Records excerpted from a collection
━━━━━━━━━━

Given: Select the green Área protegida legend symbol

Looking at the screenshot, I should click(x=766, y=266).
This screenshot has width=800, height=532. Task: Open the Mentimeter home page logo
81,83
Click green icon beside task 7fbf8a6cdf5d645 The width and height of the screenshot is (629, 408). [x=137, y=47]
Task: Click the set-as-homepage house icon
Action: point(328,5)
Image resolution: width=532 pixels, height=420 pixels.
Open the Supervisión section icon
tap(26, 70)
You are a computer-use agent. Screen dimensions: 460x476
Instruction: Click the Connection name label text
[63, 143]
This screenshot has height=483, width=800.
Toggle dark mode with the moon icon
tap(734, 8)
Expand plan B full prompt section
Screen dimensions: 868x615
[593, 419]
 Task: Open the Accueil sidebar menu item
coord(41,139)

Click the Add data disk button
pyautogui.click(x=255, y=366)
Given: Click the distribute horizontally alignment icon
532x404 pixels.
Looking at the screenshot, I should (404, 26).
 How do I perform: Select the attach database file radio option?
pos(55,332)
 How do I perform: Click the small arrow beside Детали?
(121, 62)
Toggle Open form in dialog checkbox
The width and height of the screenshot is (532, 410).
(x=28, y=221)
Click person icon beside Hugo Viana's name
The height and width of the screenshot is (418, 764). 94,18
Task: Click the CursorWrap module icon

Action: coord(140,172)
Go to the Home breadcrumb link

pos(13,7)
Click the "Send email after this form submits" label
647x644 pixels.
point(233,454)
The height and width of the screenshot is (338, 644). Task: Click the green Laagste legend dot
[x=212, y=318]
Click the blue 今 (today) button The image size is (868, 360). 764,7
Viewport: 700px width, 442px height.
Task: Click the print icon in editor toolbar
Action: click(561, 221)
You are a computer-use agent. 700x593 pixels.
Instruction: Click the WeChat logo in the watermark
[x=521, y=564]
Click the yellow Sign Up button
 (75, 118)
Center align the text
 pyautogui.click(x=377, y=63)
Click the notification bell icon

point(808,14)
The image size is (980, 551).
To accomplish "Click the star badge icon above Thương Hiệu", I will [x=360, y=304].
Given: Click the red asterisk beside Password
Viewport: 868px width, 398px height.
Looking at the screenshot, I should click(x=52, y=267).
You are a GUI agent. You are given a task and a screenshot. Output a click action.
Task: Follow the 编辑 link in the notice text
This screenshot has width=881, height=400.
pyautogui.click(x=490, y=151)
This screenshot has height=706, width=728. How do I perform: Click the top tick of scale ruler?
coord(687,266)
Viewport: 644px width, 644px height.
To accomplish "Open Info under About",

━━━━━━━━━━

→ ASSIGNMENT: Line by line, output the records exactly as given.

→ ANSWER:
Given: Select the green Área protegida legend symbol

Looking at the screenshot, I should click(x=766, y=266).
This screenshot has width=800, height=532. Task: Open the Mentimeter home page logo
81,83
Click green icon beside task 7fbf8a6cdf5d645 The width and height of the screenshot is (629, 408). [x=137, y=47]
Task: Click the set-as-homepage house icon
Action: point(328,5)
Image resolution: width=532 pixels, height=420 pixels.
Open the Supervisión section icon
tap(26, 70)
You are a computer-use agent. Screen dimensions: 460x476
Instruction: Click the Connection name label text
[63, 143]
This screenshot has height=483, width=800.
Toggle dark mode with the moon icon
tap(734, 8)
Expand plan B full prompt section
Screen dimensions: 868x615
[593, 419]
 Task: Open the Accueil sidebar menu item
coord(41,139)

Click the Add data disk button
pyautogui.click(x=255, y=366)
Given: Click the distribute horizontally alignment icon
532x404 pixels.
Looking at the screenshot, I should (404, 26).
 How do I perform: Select the attach database file radio option?
pos(55,332)
 How do I perform: Click the small arrow beside Детали?
(121, 62)
Toggle Open form in dialog checkbox
The width and height of the screenshot is (532, 410).
(x=28, y=221)
Click person icon beside Hugo Viana's name
The height and width of the screenshot is (418, 764). 94,18
Task: Click the CursorWrap module icon

Action: coord(140,172)
Go to the Home breadcrumb link

pos(13,7)
Click the "Send email after this form submits" label
647x644 pixels.
point(233,454)
The height and width of the screenshot is (338, 644). Task: Click the green Laagste legend dot
[x=212, y=318]
Click the blue 今 (today) button The image size is (868, 360). 764,7
Viewport: 700px width, 442px height.
Task: Click the print icon in editor toolbar
Action: click(561, 221)
You are a computer-use agent. 700x593 pixels.
Instruction: Click the WeChat logo in the watermark
[x=521, y=564]
Click the yellow Sign Up button
 (75, 118)
Center align the text
 pyautogui.click(x=377, y=63)
Click the notification bell icon

point(808,14)
The image size is (980, 551).
To accomplish "Click the star badge icon above Thương Hiệu", I will [x=360, y=304].
Given: Click the red asterisk beside Password
Viewport: 868px width, 398px height.
Looking at the screenshot, I should click(x=52, y=267).
You are a GUI agent. You are given a task and a screenshot. Output a click action.
Task: Follow the 编辑 link in the notice text
This screenshot has width=881, height=400.
pyautogui.click(x=490, y=151)
This screenshot has height=706, width=728. How do I perform: Click the top tick of scale ruler?
coord(687,266)
Viewport: 644px width, 644px height.
To accomplish "Open Info under About",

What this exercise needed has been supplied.